Concordance between central tissue fluorescence in situ hybridization (FISH) and plasma ctDNA NGS results for ERBB2 amplification status was 86% in FISH-positive patients (n = 6/7) and 54% in FISH-negative patients (n = 7/13). Discordance in FISH-negative cases may reflect tumor heterogeneity, methodological differences, and sampling timing, with ctDNA providing amplification status immediately prior to treatment initiation.
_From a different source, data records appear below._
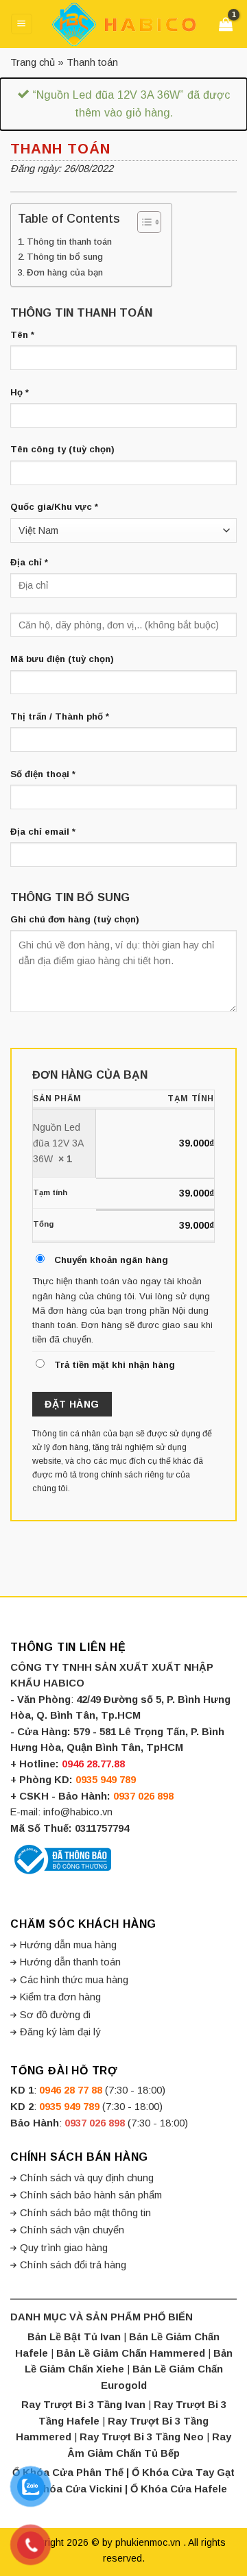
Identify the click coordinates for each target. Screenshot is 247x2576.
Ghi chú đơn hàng (74, 919)
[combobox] (123, 530)
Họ (19, 392)
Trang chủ (32, 62)
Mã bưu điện (62, 659)
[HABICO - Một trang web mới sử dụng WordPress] (123, 24)
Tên (22, 335)
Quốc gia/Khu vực (54, 507)
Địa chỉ (29, 562)
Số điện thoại (42, 774)
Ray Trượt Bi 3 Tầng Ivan (83, 2404)
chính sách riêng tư (137, 1475)
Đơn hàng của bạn (65, 272)
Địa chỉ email (42, 831)
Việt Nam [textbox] (38, 530)
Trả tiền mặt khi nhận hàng (114, 1365)
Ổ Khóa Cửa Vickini (73, 2488)
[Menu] (21, 24)
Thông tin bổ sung (65, 257)
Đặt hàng (72, 1404)
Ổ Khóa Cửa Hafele (178, 2488)
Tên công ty (62, 449)
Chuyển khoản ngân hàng (111, 1260)
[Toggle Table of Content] (142, 222)
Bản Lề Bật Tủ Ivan (74, 2336)
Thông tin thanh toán (69, 241)
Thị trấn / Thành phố (59, 716)
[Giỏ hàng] (228, 24)
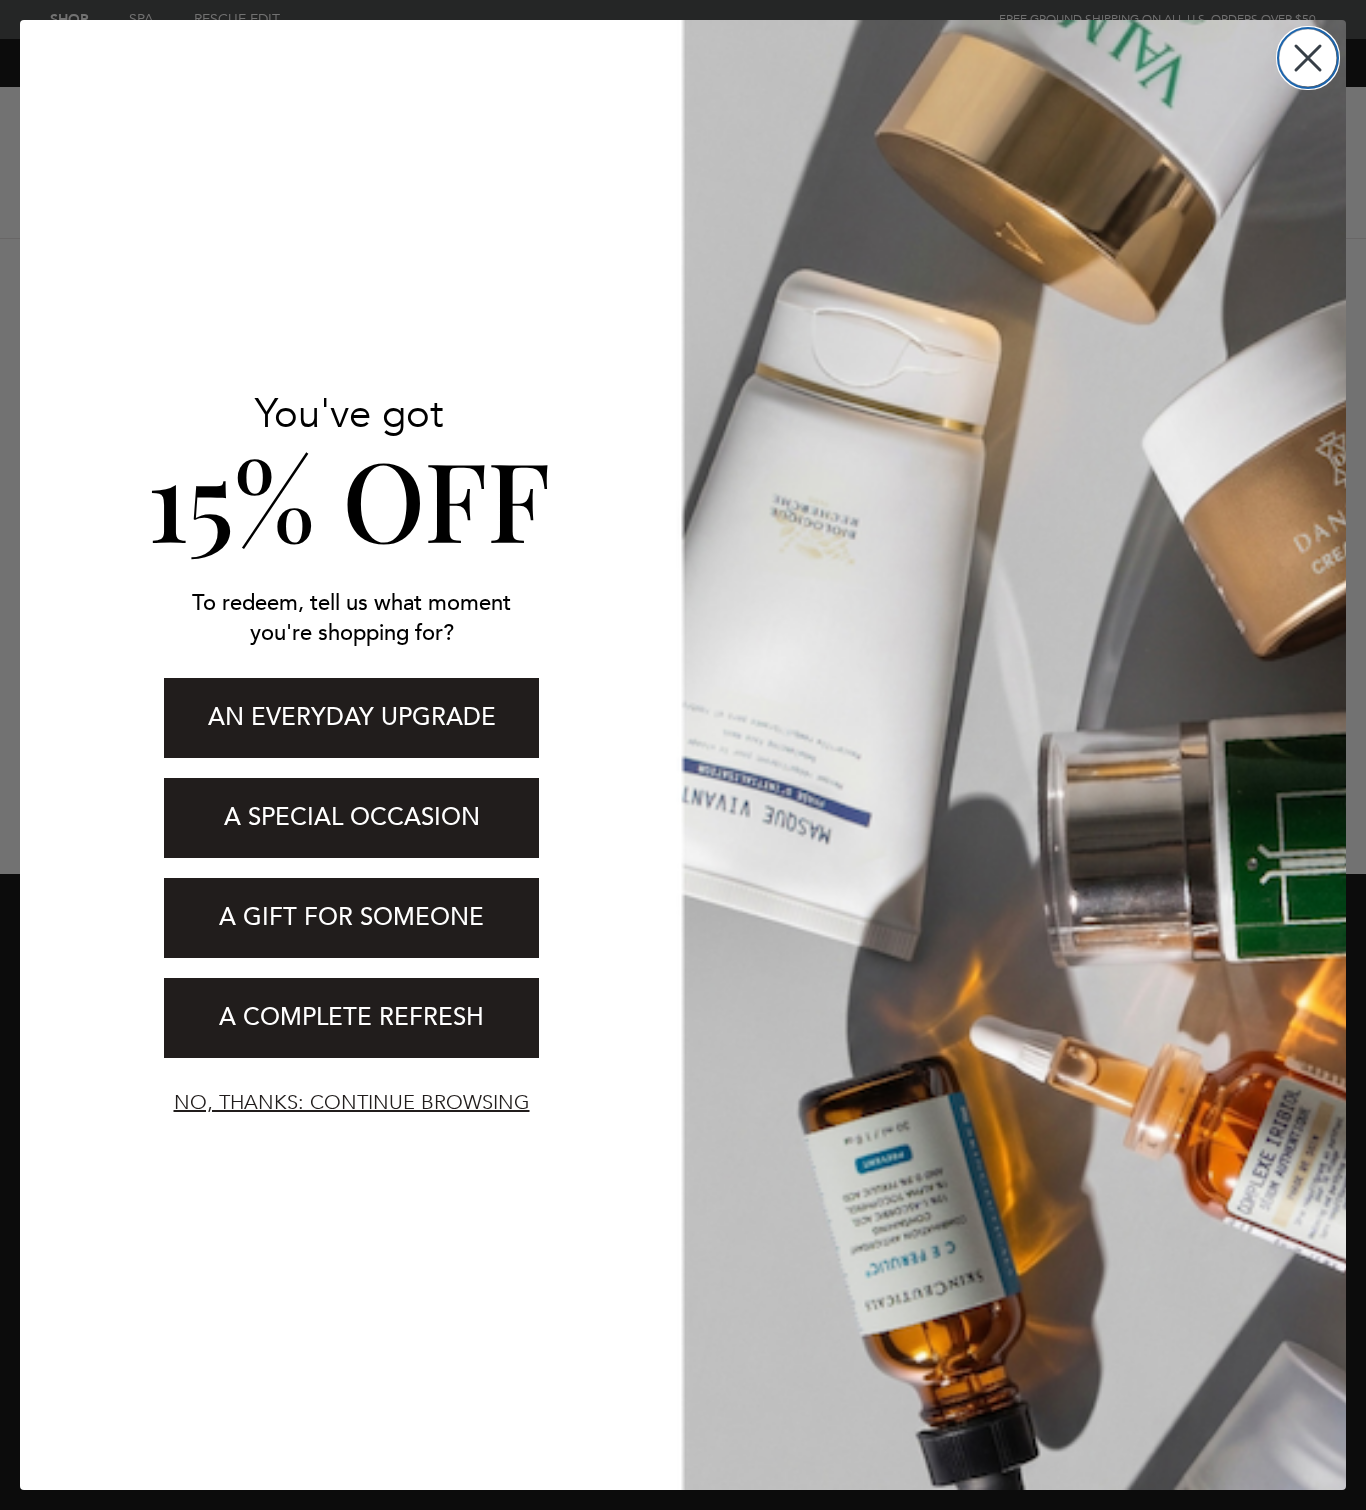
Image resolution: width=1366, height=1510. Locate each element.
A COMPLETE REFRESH (351, 1017)
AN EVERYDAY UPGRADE (352, 717)
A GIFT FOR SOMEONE (351, 917)
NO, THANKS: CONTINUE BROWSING (352, 1102)
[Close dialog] (1308, 58)
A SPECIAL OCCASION (352, 817)
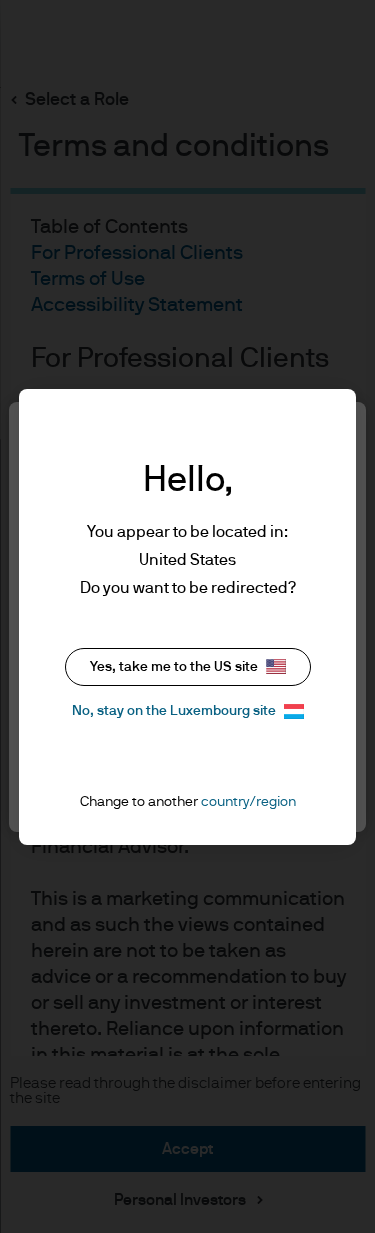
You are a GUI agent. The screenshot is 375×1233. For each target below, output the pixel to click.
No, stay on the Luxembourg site (174, 711)
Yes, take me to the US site (174, 667)
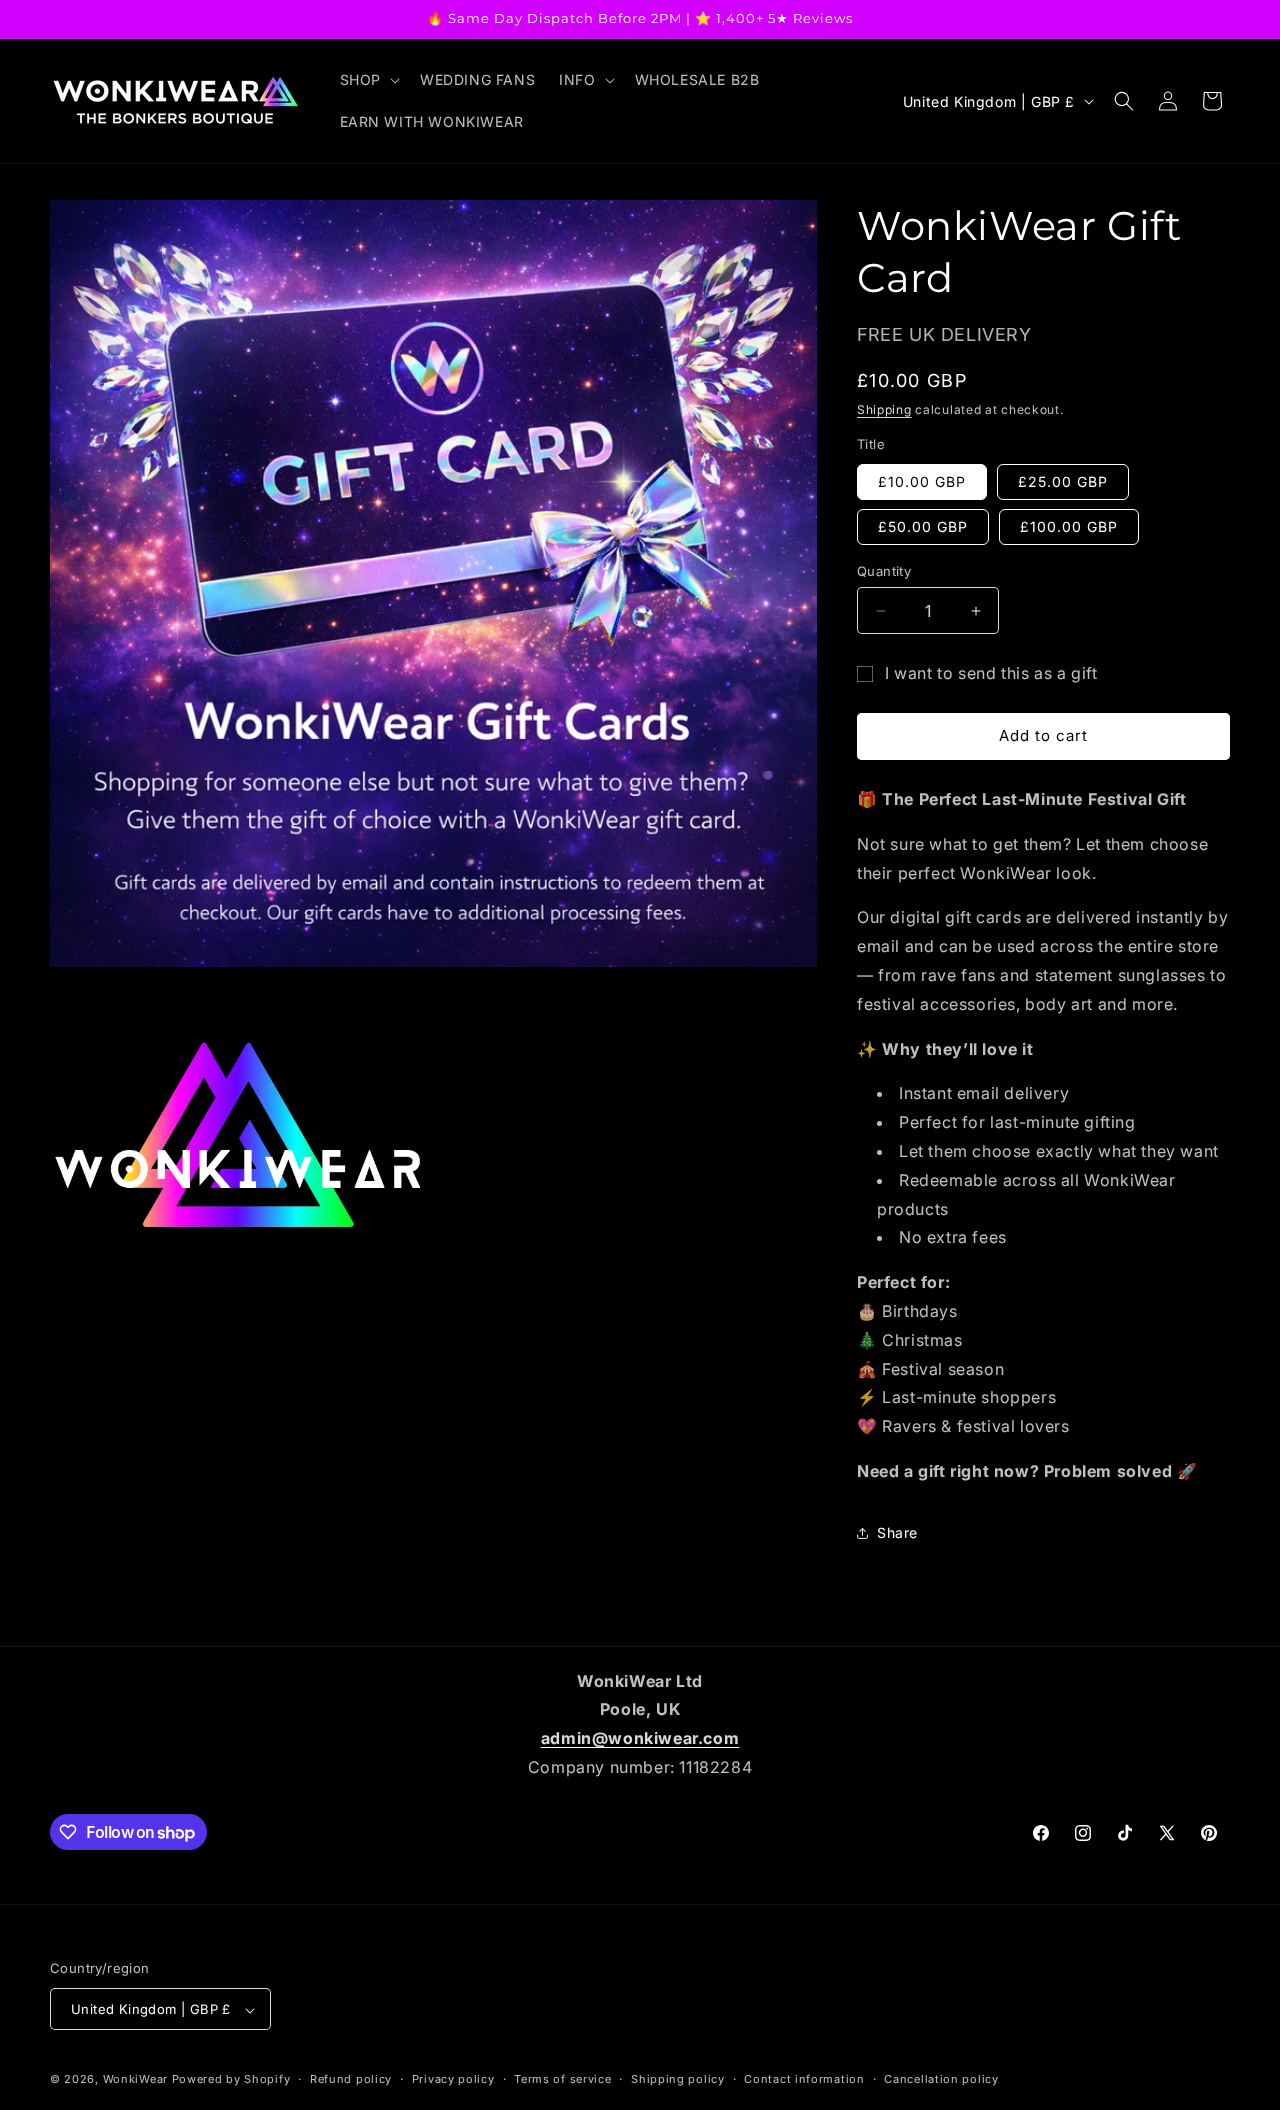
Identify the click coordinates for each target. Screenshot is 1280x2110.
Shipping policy (678, 2079)
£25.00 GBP (1063, 481)
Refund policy (351, 2079)
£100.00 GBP (1069, 526)
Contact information (804, 2079)
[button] (368, 80)
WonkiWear (135, 2080)
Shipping (884, 409)
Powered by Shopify (231, 2080)
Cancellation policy (941, 2079)
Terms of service (562, 2079)
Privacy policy (453, 2079)
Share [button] (897, 1532)
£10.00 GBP (922, 481)
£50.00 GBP (923, 526)
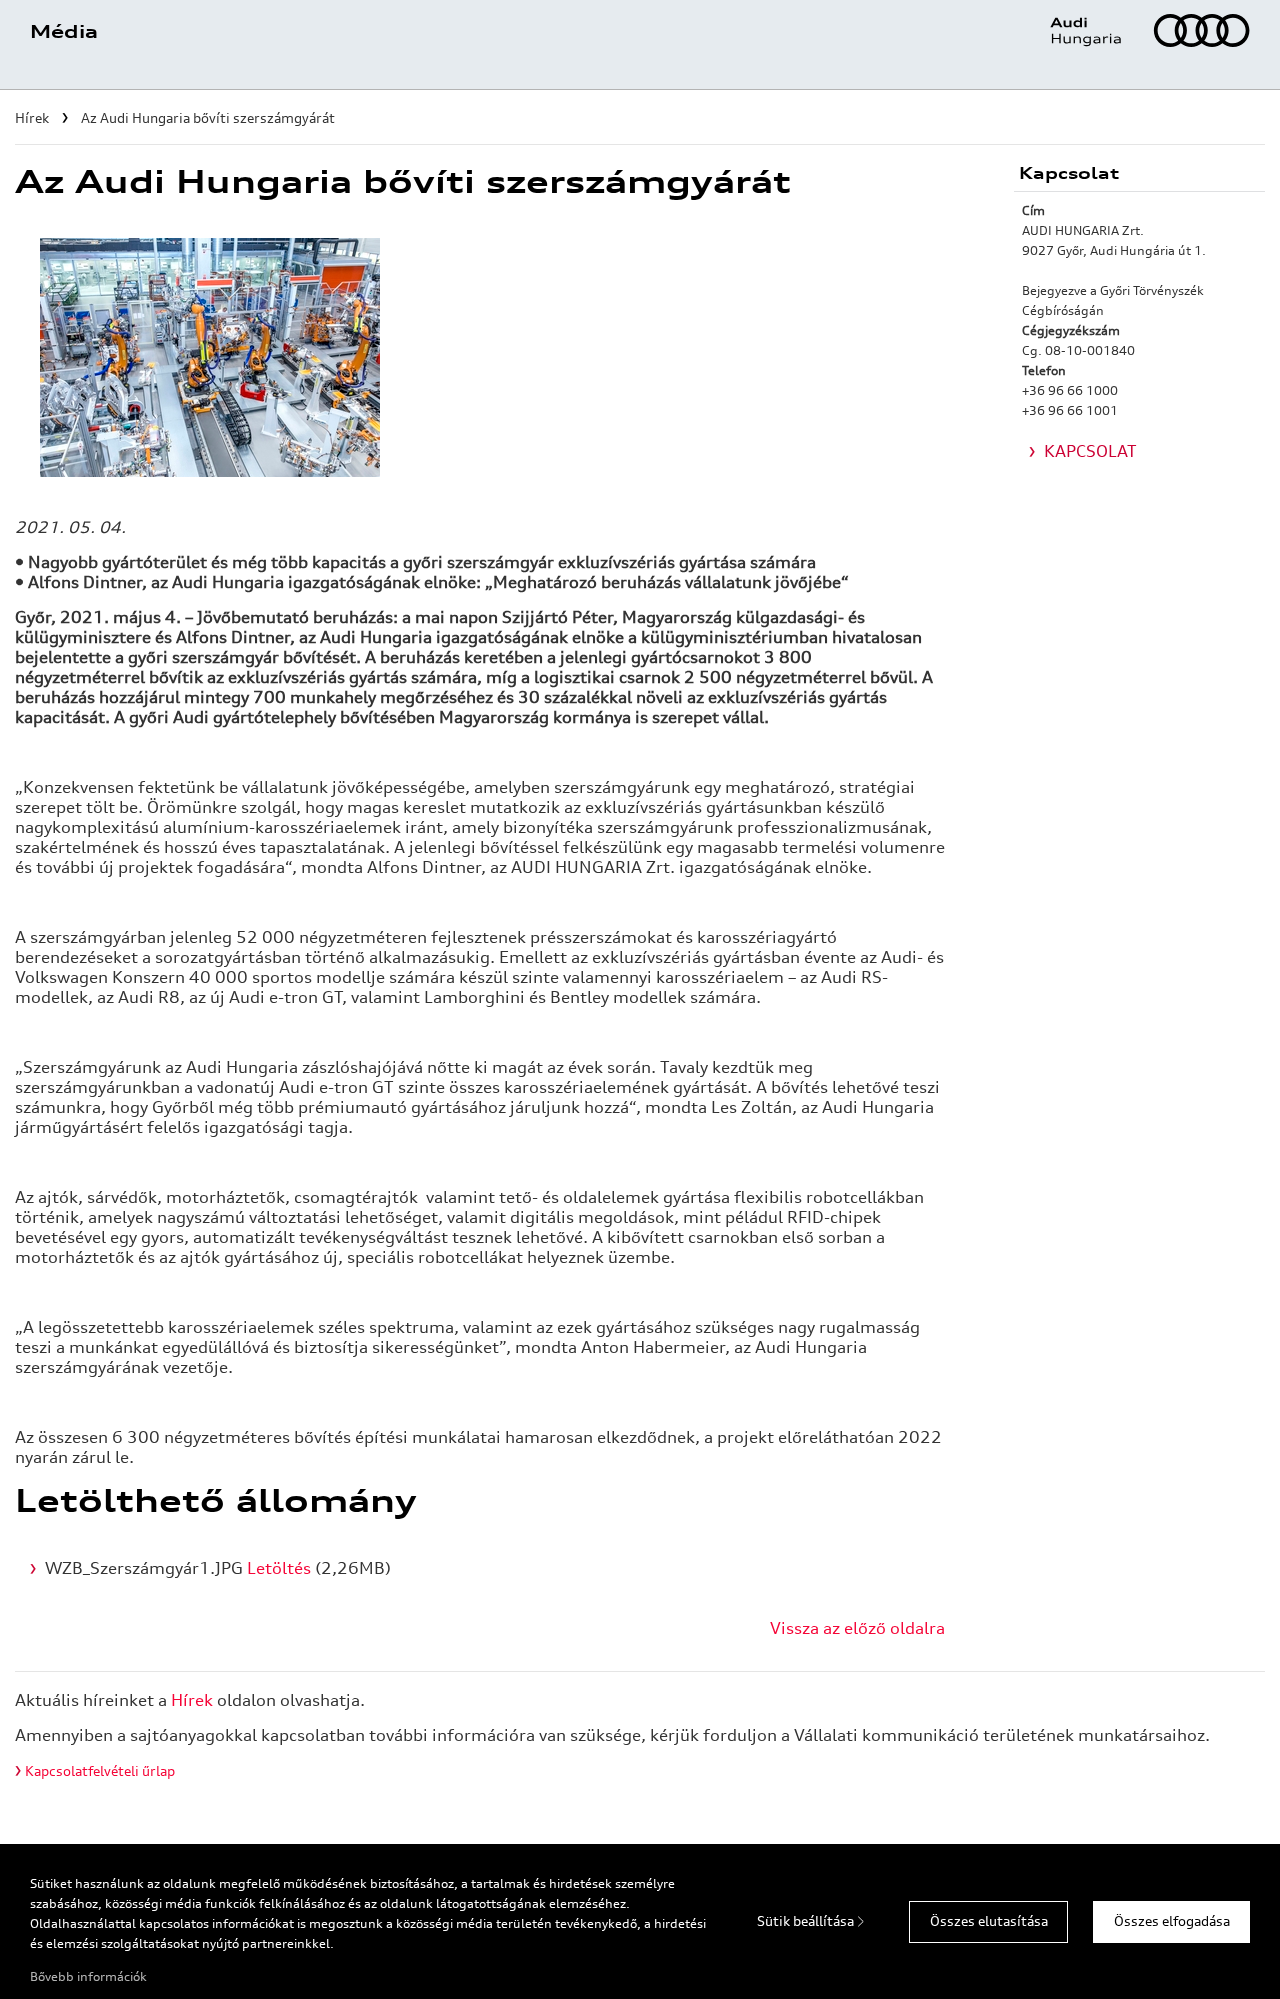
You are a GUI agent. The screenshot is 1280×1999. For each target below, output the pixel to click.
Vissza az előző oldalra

“Most patients with centrally confirmed HER2-positive disease remained [with] ERBB2-amplified disease after prior T-DXd, supporting continued use of HER2-targeted therapies, including zanidatamab,” the authors concluded. “A biomarker-driven approach incorporating CD47 may optimize patient selection for this combination regimen and warrants further study.”

References

1. Meric-Bernstam F, Wisinski KB, Fang B, et al. Exploratory biomarker analysis from a phase 1b/2 trial of zanidatamab + evorpacept in patients with HER2-positive metastatic breast cancer. Presented at: 2026 ESMO Breast Cancer Congress. May 6-8, 2026; Berlin, Germany. Abstract 72P.
2. Montero AJ, Wisinski KB, Fang B, et al. Zanidatamab in combination with evorpacept in HER2-positive and HER2-low metastatic breast cancer: results from a phase 1b/2 study. Presented at: 2024 San Antonio Breast Cancer Symposium. December 10-13, 2024; San Antonio, Texas. Abstract PS8-09.